In providing funding, the EU does not seem to have addressed the question of whether, given the current scientific consensus on the need to drastically cut fossil fuel emissions, fracking should be pursued at all. Robert Jan-Smits, director-general of the European Commission’s Research directorate, said that European governments are free to make their own choices as to whether to sanction fracking. He announced at a recent conference: “We must address concerns with sound scientific evidence – taking the debate away from emotions and fears, and basing it on facts and figures”.

However the available facts and figures about unburnable carbon seem to be being sidelined. Even in the New Scientist, a recent article asking whether the UK should frack for gas only mentioned that “there is no room for fracking if we want to make sure we don’t go over 2º C warming” in its final paragraphs; other articles did not mention even mention these figures.

It seems that in the eyes of many such big organisations, the ‘facts and figures’ of short-term economic profit – their own bank balances – speak louder than evidence from the IPCC and others of the drastic environmental and human impact of climate change.

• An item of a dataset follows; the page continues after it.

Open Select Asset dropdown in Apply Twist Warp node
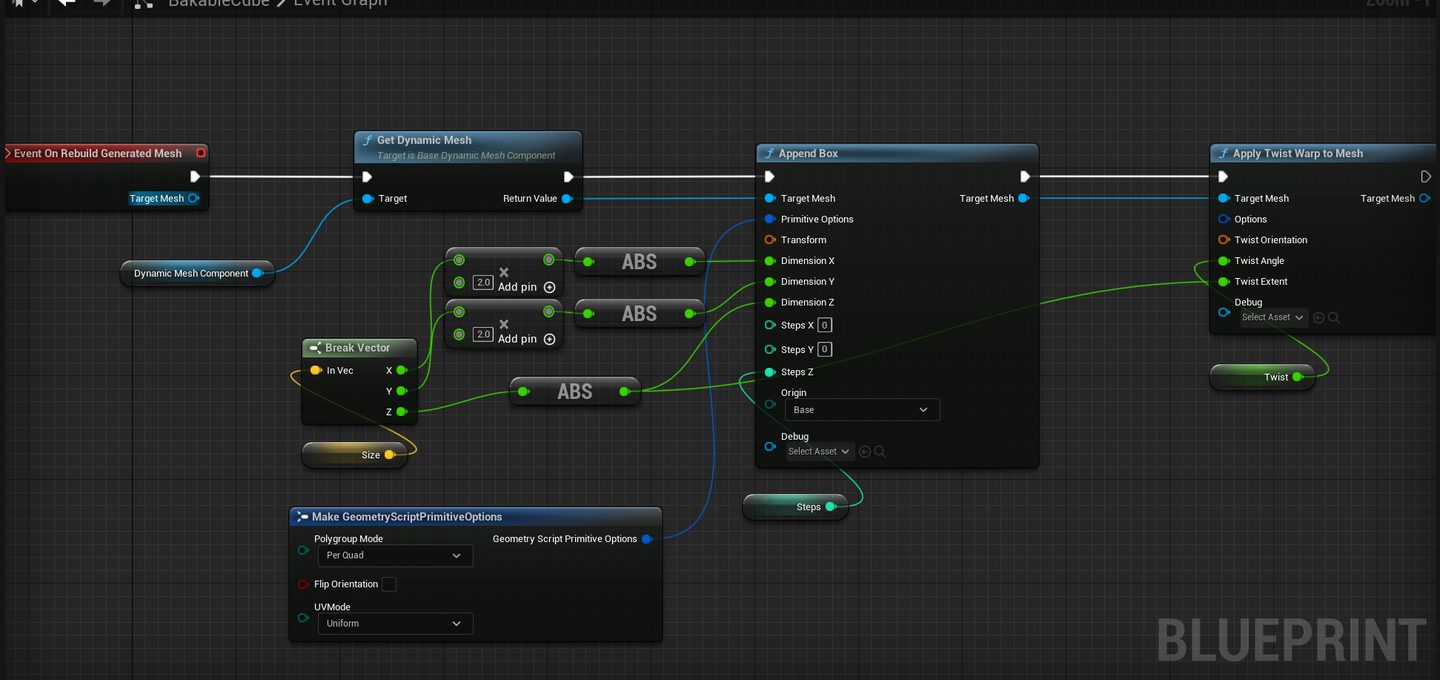 pos(1272,318)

In the face of official intransigence, campaigners have been arguing for fossil free universities, calling for divestment from fossil fuels and an end to the industry’s involvement in funding research. Companies such as Shell spend millions of pounds on academic studies each year (56.7 in 2009, BP, Shell and Exxon, Fossil Free Universities report). Campaigners at the University of Edinburgh are expecting an imminent decision on divestment, whilst campaigners at Oxford University recently painted their degrees black in a stunt to illustrate how the university’s fossil fuel investments dirty their degrees.

The UK parliament’s Environmental Audit Committee recently concluded that the development of fracking in the UK is incompatible with climate targets and would increase reliance on fossil fuels.

Academics leading the UCL-led study have not responded to Bright Green’s request for comment.